Desestimaremos por tanto el recurso de apelación interpuesto y confirmaremos la sentencia recurrida.

TERCERO. - Costas.

En materia de costas, resultan de aplicación con carácter supletorio los artículos 398.1 y 394 de la L. E. C. por lo que, habiendo sido desestimado el recurso, las causadas se impondrán a quien lo formuló.

Vistos los preceptos legales citados, y demás de general y pertinente aplicación,

Fallo

DESESTIMANDO el recurso de apelación interpuesto por la procuradora Sra. Pérez Guijo en nombre y representación de D. Rogelio, contra la sentencia de fecha 15 de marzo del año 2022 dictada por el JUZGADO DE LO PENAL Nº 1 DE GUADALAJARA, debemos CONFIRMAR y CONFIRMAMOS la sentencia recurrida, con imposición de costas al apelante.

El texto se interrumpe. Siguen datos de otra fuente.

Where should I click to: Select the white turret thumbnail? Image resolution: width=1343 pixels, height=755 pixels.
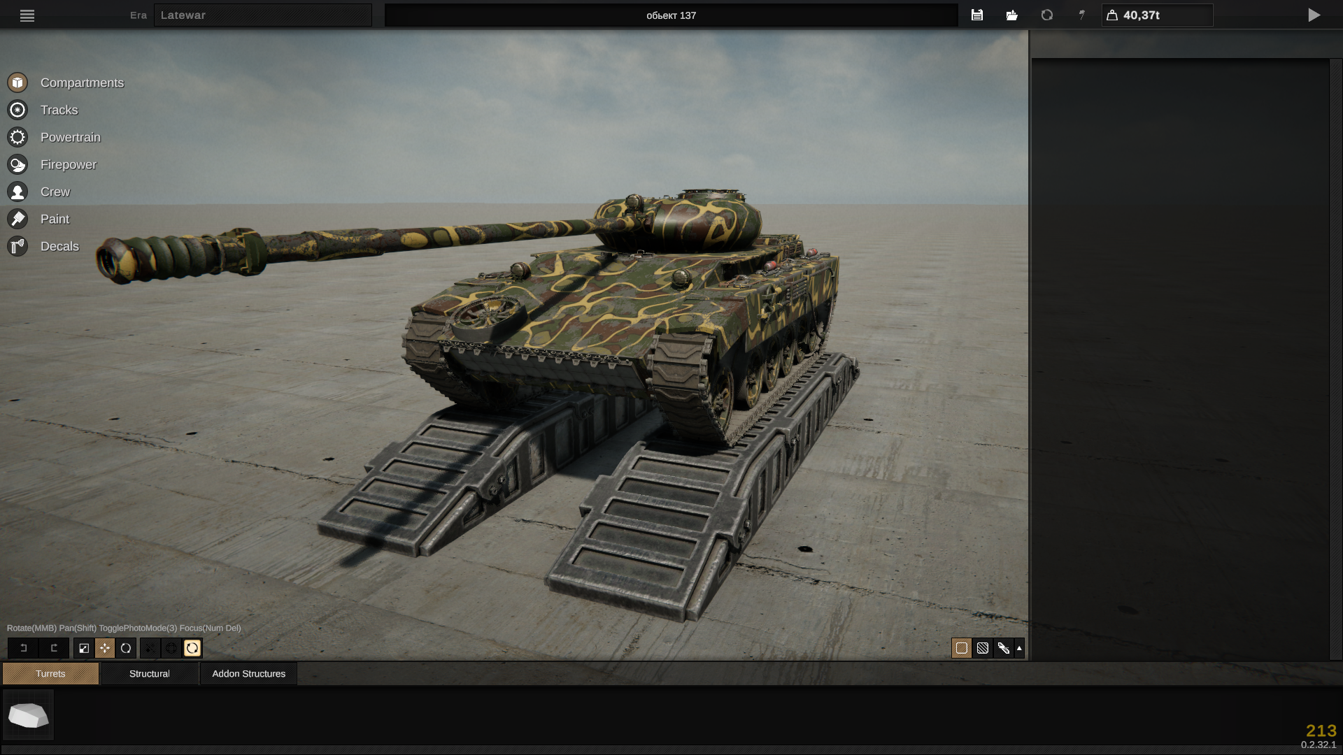28,714

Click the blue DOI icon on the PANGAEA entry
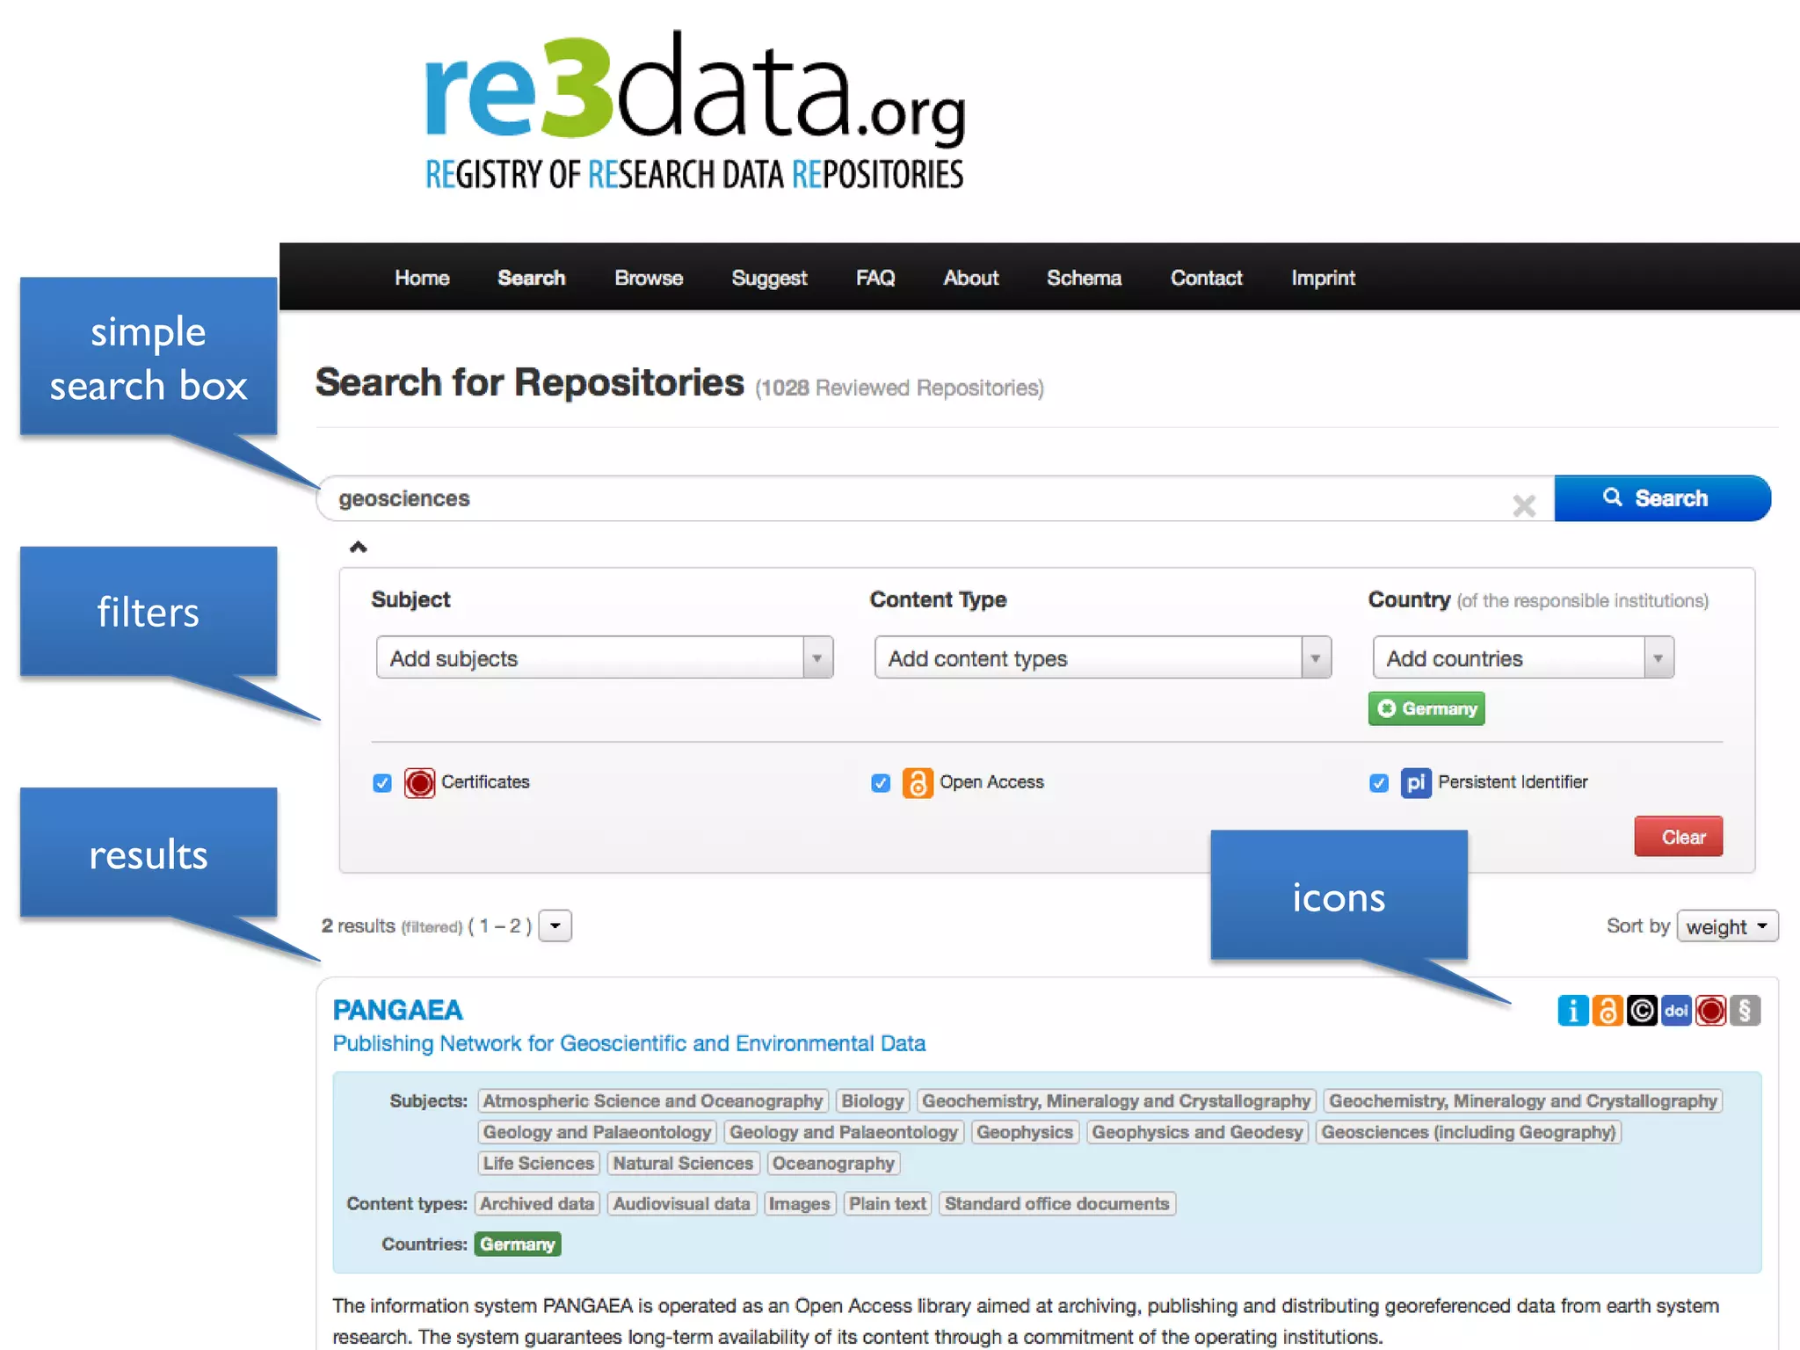coord(1676,1011)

Notifíquese la presente sentencia a las partes haciéndoles saber que contra la misma CABE INTERPONER RECURSO DE CASACIÓN ante la Sala Segunda del Tribunal Supremo por infracción de Ley por el motivo previsto en el nº 1 del art. 849 de la Lecrim., en el plazo de CINCO DÍAS, a contar desde la última notificación.

Cumplidas que sean las diligencias de rigor, con testimonio de esta resolución, remítanse las actuaciones al Juzgado de origen para su conocimiento y ejecución, debiendo acusar recibo.

Así, por esta nuestra sentencia, de la que se unirá certificación al rollo, la pronunciamos, mandamos y firmamos.